THE REQUEST → Rewrite the data from the line containing "Media (68, 272)" through the line containing "Άρνηση (187, 1341)", both included, keeping every line and multiplying each coordinate in the answers by 0.95, rounding to whole numbers with halves rounded up. Leave all other numbers, including those in the requests, unchanged.

ENTRIES SHOWN →
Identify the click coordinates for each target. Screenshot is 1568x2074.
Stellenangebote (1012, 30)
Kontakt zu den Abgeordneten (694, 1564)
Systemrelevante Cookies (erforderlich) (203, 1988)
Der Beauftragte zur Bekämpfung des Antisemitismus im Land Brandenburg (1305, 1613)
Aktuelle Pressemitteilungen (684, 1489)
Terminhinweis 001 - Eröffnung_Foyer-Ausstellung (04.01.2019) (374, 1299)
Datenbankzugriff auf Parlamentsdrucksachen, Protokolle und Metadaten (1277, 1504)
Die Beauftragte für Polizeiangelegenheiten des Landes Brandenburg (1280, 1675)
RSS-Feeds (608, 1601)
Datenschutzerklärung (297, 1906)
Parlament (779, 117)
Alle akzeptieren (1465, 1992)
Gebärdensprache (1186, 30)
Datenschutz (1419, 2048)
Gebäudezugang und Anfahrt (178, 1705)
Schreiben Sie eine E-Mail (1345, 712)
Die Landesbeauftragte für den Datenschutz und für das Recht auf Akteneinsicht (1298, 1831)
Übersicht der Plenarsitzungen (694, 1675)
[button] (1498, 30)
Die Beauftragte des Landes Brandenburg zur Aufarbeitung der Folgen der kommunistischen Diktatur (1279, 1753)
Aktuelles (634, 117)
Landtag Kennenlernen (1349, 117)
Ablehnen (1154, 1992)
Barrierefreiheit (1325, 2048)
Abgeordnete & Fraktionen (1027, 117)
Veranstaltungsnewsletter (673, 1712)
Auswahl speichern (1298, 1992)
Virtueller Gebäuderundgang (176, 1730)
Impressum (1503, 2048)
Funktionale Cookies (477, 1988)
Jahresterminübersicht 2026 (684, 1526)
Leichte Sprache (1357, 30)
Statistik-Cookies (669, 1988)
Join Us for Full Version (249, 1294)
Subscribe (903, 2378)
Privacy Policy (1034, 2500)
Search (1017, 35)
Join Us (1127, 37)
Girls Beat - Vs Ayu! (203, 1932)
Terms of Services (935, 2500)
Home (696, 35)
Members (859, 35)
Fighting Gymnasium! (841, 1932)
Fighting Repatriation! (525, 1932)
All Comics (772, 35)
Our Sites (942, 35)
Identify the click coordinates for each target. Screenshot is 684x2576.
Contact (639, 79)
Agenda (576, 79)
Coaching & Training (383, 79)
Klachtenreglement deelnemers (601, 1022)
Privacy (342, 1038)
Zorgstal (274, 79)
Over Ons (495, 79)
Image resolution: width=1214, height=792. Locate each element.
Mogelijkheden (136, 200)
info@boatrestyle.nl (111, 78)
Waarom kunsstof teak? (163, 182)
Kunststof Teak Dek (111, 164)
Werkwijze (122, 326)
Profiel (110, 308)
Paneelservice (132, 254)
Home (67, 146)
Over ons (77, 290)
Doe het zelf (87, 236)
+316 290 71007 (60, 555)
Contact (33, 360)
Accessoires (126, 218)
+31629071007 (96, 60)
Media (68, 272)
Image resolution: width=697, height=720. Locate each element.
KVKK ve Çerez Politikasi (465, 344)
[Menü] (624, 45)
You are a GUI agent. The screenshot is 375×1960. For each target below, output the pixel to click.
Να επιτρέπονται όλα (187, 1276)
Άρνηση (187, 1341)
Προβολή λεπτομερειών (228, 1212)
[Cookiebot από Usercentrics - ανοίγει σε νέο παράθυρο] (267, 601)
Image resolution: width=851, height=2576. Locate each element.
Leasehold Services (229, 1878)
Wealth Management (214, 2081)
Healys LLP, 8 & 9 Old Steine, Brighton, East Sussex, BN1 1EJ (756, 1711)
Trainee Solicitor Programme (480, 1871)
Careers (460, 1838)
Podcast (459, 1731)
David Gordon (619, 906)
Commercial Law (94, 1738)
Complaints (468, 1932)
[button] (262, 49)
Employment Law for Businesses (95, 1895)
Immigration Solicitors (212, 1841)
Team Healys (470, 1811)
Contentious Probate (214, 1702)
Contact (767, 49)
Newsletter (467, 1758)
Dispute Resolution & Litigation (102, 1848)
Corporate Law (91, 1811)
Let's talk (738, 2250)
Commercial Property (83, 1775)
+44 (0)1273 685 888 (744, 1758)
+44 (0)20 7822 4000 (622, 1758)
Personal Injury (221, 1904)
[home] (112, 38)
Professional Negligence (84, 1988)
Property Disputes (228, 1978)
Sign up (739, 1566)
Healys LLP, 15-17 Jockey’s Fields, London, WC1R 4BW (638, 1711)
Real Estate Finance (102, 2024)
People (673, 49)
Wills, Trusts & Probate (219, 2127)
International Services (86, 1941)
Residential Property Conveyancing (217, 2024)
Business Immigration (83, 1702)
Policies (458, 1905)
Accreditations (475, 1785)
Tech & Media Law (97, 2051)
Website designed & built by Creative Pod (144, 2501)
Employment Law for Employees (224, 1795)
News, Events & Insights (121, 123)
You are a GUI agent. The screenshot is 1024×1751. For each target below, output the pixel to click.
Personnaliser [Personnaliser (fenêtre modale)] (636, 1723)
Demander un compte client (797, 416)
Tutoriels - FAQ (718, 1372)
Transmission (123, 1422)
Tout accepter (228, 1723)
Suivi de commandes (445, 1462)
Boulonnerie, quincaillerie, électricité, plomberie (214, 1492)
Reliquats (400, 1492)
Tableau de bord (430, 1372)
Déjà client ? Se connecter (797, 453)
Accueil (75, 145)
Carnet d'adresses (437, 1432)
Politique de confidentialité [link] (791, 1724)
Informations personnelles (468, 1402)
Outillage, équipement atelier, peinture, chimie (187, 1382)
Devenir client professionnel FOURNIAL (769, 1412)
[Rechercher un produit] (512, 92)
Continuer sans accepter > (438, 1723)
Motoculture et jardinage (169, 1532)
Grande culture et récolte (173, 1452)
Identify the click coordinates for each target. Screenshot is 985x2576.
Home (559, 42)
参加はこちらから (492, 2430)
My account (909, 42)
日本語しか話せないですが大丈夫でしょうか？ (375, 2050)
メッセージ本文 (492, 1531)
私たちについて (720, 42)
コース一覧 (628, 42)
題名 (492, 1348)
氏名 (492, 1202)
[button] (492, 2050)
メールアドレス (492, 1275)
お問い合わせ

RESULT →
Media (65, 258)
Image resolution: width=697, height=720. Locate each element.
KVKK ve Çerez Politikasi (442, 327)
[Menü] (593, 43)
You are a GUI agent. The screenshot is 375×1960. For each target below, output the pixel to click.
Να επιτρέπονται όλα (178, 1212)
Άρνηση (178, 1274)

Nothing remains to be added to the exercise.